Eurozone Inches From Recession But German Data Points to Second Half Slide
The Eurozone economy contracted by 0.2 percent in the three months ending in June, Eurostat said Tuesday, but flat growth in the first quarter means the region narrowly avoided recession in the first half of the year.
The European Commission's statistics office said its earlier reading of a 0.1 percent first quarter contraction was revised to a 0.0 percent growth, meaning the Eurozone avoids two consecutive quarters of negative GDP and thus the generally accepted definition of recession.
However, data from Germany this morning suggest the 19-memeber Eurozone will be unlikely to escape contraction in the second half as exports slow and the worst of the region's debt crisis takes its toll on business confidence.
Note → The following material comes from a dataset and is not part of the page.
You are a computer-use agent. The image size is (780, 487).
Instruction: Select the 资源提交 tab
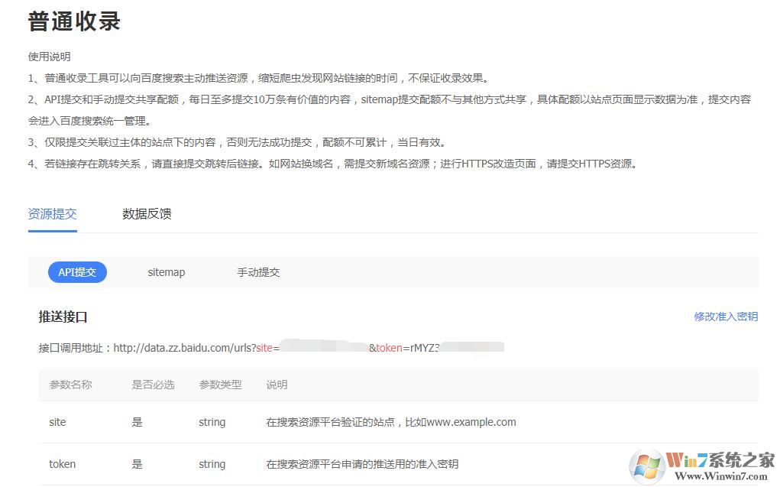[x=51, y=213]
The ZEW Centre for European Economic Research sentiment index for August, a bellwether reading of confidence in the region's largest economy, fell to a worse-than-expected -25.5 from -19.6 in June, the Mannheim-based group said Tuesday. The current conditions portion of the poll also fell to 18.2 from 21.1 in the previous month. Both figures suggest a marked slowdown in the coming six months for both the German and Eurozone economies.
The Eurozone contract of 0.2 percent compares to a 0.4 percent expansion during the same period last year, Eurostat said.
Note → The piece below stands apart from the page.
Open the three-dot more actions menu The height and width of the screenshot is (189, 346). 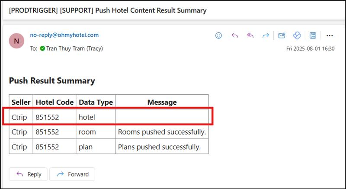coord(330,36)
"These numbers continue to paint an all too predictable picture of growth in Europe, with expansion in Germany driven by exports and consumption, growth in France stagnating and deep recessions continuing in southern Europe." said Societe Generale economist James Nixon in a note to clients. "Moreover there seems little to suggestthat this pattern will change and our initial forecast wouldbe for exactly the same performance to be repeated forthe rest of this year."
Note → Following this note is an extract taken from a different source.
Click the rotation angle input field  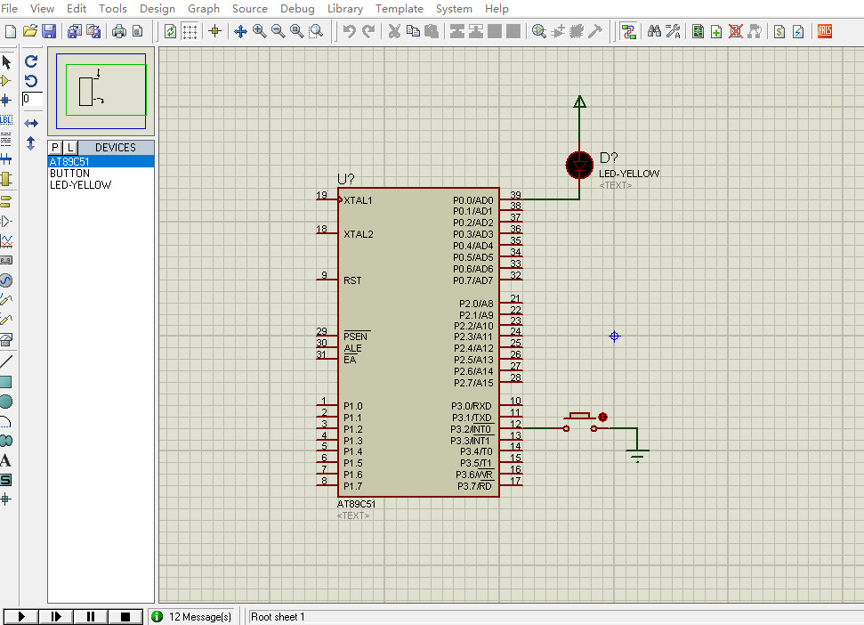tap(33, 99)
Germany's economy expanded at a 0.3 percent clip, according to figures from the Federal Statistic Office, slower than that 0.5 percent pace recorded in the three months ending in March but slightly better than analysts had forecast. Data released in France also showed a marked slowdown in growth at the worst of the sovereign debt crisis bite hard into demand. Europe's second-largest economy registered no growth at all for the third consecutive quarter.
"Although the pace of growth slowed compared to (the first quarter) the outcome was slightly better than expected," said Barclays' economist Thomas Harjes in a research note to clients. "However, the risk of another soft patch in H2 2012 is significant as most parts of Southern Europe remain in recession and overseas demand has also softened lately."
Germany's FSO typically releases a more detailed analysis of its figures several days after the first publication, but it did remark Tuesday that stronger exports and private domestic consumption offset weaker industrial investment during the three month period.
The European single currency was little changed after the Eurostat data at 1.2359 against the US dollar while German benchmark 10-year bund yields were 1 basis point higher at 1.42 percent.